**Exercise instructions:**
Transcribe the entire listing below exactly.

──────

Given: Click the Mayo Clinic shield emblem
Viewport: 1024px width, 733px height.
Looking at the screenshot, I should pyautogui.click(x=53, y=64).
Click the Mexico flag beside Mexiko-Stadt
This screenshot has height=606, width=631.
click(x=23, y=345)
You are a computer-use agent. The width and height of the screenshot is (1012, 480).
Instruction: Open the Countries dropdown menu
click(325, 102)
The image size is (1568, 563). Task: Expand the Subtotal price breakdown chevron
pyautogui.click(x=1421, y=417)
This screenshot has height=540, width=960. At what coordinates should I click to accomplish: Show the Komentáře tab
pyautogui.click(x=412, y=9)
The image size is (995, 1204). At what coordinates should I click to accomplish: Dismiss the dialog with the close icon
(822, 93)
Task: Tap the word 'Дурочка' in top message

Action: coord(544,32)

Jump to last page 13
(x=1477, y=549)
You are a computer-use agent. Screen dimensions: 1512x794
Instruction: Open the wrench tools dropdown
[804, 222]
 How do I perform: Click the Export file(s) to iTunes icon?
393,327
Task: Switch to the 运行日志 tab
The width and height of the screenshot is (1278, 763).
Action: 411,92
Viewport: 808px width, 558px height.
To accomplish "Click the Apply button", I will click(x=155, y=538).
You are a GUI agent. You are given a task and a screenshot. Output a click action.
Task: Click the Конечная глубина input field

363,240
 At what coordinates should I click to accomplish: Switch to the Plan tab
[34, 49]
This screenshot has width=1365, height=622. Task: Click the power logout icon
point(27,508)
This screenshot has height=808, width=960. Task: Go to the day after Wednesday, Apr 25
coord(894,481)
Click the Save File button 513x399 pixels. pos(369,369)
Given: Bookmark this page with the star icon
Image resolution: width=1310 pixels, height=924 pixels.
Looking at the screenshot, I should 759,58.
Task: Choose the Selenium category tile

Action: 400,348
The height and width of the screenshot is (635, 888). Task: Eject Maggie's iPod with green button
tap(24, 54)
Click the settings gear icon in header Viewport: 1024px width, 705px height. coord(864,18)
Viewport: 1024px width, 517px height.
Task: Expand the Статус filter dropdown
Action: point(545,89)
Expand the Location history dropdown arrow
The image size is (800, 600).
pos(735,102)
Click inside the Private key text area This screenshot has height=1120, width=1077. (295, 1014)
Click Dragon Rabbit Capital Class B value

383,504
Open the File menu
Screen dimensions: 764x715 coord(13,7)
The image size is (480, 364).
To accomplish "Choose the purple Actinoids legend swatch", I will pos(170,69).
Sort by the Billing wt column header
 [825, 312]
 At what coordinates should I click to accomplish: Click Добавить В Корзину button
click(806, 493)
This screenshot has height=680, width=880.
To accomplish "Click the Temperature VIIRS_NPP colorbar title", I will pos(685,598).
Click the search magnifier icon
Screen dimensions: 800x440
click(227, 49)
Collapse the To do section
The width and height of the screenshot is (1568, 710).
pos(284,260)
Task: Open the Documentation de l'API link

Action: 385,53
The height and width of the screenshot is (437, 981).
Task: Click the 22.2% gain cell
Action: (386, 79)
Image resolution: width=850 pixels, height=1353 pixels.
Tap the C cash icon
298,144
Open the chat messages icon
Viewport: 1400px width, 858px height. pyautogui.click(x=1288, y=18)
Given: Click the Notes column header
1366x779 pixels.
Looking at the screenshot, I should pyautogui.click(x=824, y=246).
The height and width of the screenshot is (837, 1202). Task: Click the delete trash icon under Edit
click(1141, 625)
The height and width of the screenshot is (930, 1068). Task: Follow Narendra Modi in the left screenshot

──────

**Answer to this problem:**
Given: Click the Mayo Clinic shield emblem
Viewport: 1024px width, 733px height.
Looking at the screenshot, I should pyautogui.click(x=53, y=64).
Click the Mexico flag beside Mexiko-Stadt
This screenshot has height=606, width=631.
click(x=23, y=345)
You are a computer-use agent. The width and height of the screenshot is (1012, 480).
Instruction: Open the Countries dropdown menu
click(325, 102)
The image size is (1568, 563). Task: Expand the Subtotal price breakdown chevron
pyautogui.click(x=1421, y=417)
This screenshot has height=540, width=960. At what coordinates should I click to accomplish: Show the Komentáře tab
pyautogui.click(x=412, y=9)
The image size is (995, 1204). At what coordinates should I click to accomplish: Dismiss the dialog with the close icon
(822, 93)
Task: Tap the word 'Дурочка' in top message

Action: coord(544,32)

Jump to last page 13
(x=1477, y=549)
You are a computer-use agent. Screen dimensions: 1512x794
Instruction: Open the wrench tools dropdown
[804, 222]
 How do I perform: Click the Export file(s) to iTunes icon?
393,327
Task: Switch to the 运行日志 tab
The width and height of the screenshot is (1278, 763).
Action: 411,92
Viewport: 808px width, 558px height.
To accomplish "Click the Apply button", I will click(x=155, y=538).
You are a GUI agent. You are given a task and a screenshot. Output a click action.
Task: Click the Конечная глубина input field

363,240
 At what coordinates should I click to accomplish: Switch to the Plan tab
[34, 49]
This screenshot has width=1365, height=622. Task: Click the power logout icon
point(27,508)
This screenshot has height=808, width=960. Task: Go to the day after Wednesday, Apr 25
coord(894,481)
Click the Save File button 513x399 pixels. pos(369,369)
Given: Bookmark this page with the star icon
Image resolution: width=1310 pixels, height=924 pixels.
Looking at the screenshot, I should 759,58.
Task: Choose the Selenium category tile

Action: 400,348
The height and width of the screenshot is (635, 888). Task: Eject Maggie's iPod with green button
tap(24, 54)
Click the settings gear icon in header Viewport: 1024px width, 705px height. coord(864,18)
Viewport: 1024px width, 517px height.
Task: Expand the Статус filter dropdown
Action: point(545,89)
Expand the Location history dropdown arrow
The image size is (800, 600).
pos(735,102)
Click inside the Private key text area This screenshot has height=1120, width=1077. (295, 1014)
Click Dragon Rabbit Capital Class B value

383,504
Open the File menu
Screen dimensions: 764x715 coord(13,7)
The image size is (480, 364).
To accomplish "Choose the purple Actinoids legend swatch", I will pos(170,69).
Sort by the Billing wt column header
 [825, 312]
 At what coordinates should I click to accomplish: Click Добавить В Корзину button
click(806, 493)
This screenshot has height=680, width=880.
To accomplish "Click the Temperature VIIRS_NPP colorbar title", I will pos(685,598).
Click the search magnifier icon
Screen dimensions: 800x440
click(227, 49)
Collapse the To do section
The width and height of the screenshot is (1568, 710).
pos(284,260)
Task: Open the Documentation de l'API link

Action: 385,53
The height and width of the screenshot is (437, 981).
Task: Click the 22.2% gain cell
Action: (386, 79)
Image resolution: width=850 pixels, height=1353 pixels.
Tap the C cash icon
298,144
Open the chat messages icon
Viewport: 1400px width, 858px height. pyautogui.click(x=1288, y=18)
Given: Click the Notes column header
1366x779 pixels.
Looking at the screenshot, I should pyautogui.click(x=824, y=246).
The height and width of the screenshot is (837, 1202). Task: Click the delete trash icon under Edit
click(1141, 625)
The height and width of the screenshot is (930, 1068). Task: Follow Narendra Modi in the left screenshot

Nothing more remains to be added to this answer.